Vamos a ver, vamos a ver, si después del yes, we can no tenemos que ir cambiando hacia el yes, we should…
Ayer, en un gesto que hay que reconocer que le honra, el presidente Obama dijo que le parecía indignante que la aseguradora AIG, que había tenido que ser salvada de la bancarrota por el gobierno estadounidense a costa de inyectarle más de 170.000 millones de dólares, intente repartir beneficios entre sus ejecutivos, precisamente los ejecutivos que casi son responsables de su total hundimiento. Pero no va a ser fácil, empiezan a decirnos, porque esos repartos están contemplados en los contratos de los ejecutivos. Si el que se supone hombre más poderoso del planeta y que llegó a la presidencia con el lema Sí, podemos ahora parece que no sabe si puede o no puede en un asunto tan claro como este, veremos a ver. Si el caso para Obama es indignante me imagino que él estará indignado y por menos algún presidente anterior era capaz de provocar una guerra…
Sí, ya sé que las normas y las leyes están para ser respetadas pero en el mejor de los casos los gobiernos han pecado de pardillos al inyectar dinero en el sistema financiero sin las mínimas medidas de prevención de estos casos. ¿Tan difícil era poner a disposición de las empresas dinero público con la condición de que si tenían beneficios lo primero era empezar a devolver ese dinero?
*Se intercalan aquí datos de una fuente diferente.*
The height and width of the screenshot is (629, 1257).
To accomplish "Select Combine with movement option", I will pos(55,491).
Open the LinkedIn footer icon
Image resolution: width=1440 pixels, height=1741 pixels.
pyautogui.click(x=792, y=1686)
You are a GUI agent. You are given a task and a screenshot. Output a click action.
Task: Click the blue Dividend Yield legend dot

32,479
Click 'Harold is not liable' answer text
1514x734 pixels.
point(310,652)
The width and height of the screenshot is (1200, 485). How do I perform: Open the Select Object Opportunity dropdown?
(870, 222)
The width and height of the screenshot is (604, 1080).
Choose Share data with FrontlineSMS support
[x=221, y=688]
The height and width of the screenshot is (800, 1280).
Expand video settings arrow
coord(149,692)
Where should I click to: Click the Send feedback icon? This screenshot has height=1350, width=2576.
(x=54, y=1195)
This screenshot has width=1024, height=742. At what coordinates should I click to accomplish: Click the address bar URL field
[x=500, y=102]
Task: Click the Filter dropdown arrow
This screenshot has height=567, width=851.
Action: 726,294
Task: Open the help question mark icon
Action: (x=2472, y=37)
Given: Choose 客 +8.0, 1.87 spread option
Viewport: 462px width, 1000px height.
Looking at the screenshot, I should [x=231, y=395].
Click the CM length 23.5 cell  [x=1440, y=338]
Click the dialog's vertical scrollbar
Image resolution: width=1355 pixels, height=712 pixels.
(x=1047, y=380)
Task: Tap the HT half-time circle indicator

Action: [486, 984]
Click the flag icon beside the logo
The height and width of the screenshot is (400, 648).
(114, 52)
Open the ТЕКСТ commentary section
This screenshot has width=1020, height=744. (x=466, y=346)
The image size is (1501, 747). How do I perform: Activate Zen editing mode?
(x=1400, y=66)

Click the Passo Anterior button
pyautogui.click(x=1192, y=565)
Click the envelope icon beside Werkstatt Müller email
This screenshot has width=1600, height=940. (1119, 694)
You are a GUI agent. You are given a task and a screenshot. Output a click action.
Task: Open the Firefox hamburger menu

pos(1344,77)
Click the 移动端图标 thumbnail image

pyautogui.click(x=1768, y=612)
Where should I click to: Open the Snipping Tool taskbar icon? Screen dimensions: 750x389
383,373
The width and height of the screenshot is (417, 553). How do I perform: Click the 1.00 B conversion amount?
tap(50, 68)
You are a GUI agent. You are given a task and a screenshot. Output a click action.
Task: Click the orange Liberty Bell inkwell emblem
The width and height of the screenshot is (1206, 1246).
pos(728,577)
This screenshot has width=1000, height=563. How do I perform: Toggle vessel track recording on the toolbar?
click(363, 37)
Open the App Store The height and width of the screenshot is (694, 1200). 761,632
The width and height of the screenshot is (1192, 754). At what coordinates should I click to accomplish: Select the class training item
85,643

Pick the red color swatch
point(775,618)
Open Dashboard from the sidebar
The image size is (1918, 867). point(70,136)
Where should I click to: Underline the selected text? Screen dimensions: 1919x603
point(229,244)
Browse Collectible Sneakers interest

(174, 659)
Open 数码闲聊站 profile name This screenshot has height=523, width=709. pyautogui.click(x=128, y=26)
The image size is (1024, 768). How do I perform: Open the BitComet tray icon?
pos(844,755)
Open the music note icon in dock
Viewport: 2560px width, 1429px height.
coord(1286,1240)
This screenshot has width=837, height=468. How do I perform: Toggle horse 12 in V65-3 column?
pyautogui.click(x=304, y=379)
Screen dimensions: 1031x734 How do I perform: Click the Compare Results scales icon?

En España también se ha prestado mucho dinero a los bancos para potenciar la liquidez y ellos no lo están poniendo en circulación, y el gobierno simplemente avisa primero de que no era esa su intención cuando les dio el dinero y poco más tarde dice el ministro de Economía que no parece lógico que los bancos presten dinero sin las debidas cautelas. ¿Las ha tenido el gobierno al inyectarles tantos millones de euros? ¿Tendremos que admitir que las grandes entidades financieras reconozcan dentro de poco beneficios, enormes como siempre, y sin que ni devuelvan el dinero ni lo hayan usado para lo que se les concedió? ¿Tan pardillos somos?
Esto me recuerda al cuento del escorpión y la rana (ellos el escorpión, nosotros la rana). Un escorpión le pidió a una rana que le ayudara a pasar al otro lado del río. La rana le dijo que no, que temía que le clavara el aguijón y la matara, a lo que el escorpión le replicó que no fuera tonta que cómo le iba a clavar el aguijón si eso supondría la muerte de los dos. La rana, sensata, se dijo que el escorpión tenía razón y aceptó llevarlo en su espalda. A la mitad del río sintió el aguijón clavándose en su cuerpo y mientras el veneno la dejaba paralizada y se hundía en el agua se volvió hacia el escorpión y le preguntó, Por qué lo has hecho, ahora moriremos los dos. El escorpión solo dijo, Lo siento, es mi naturaleza.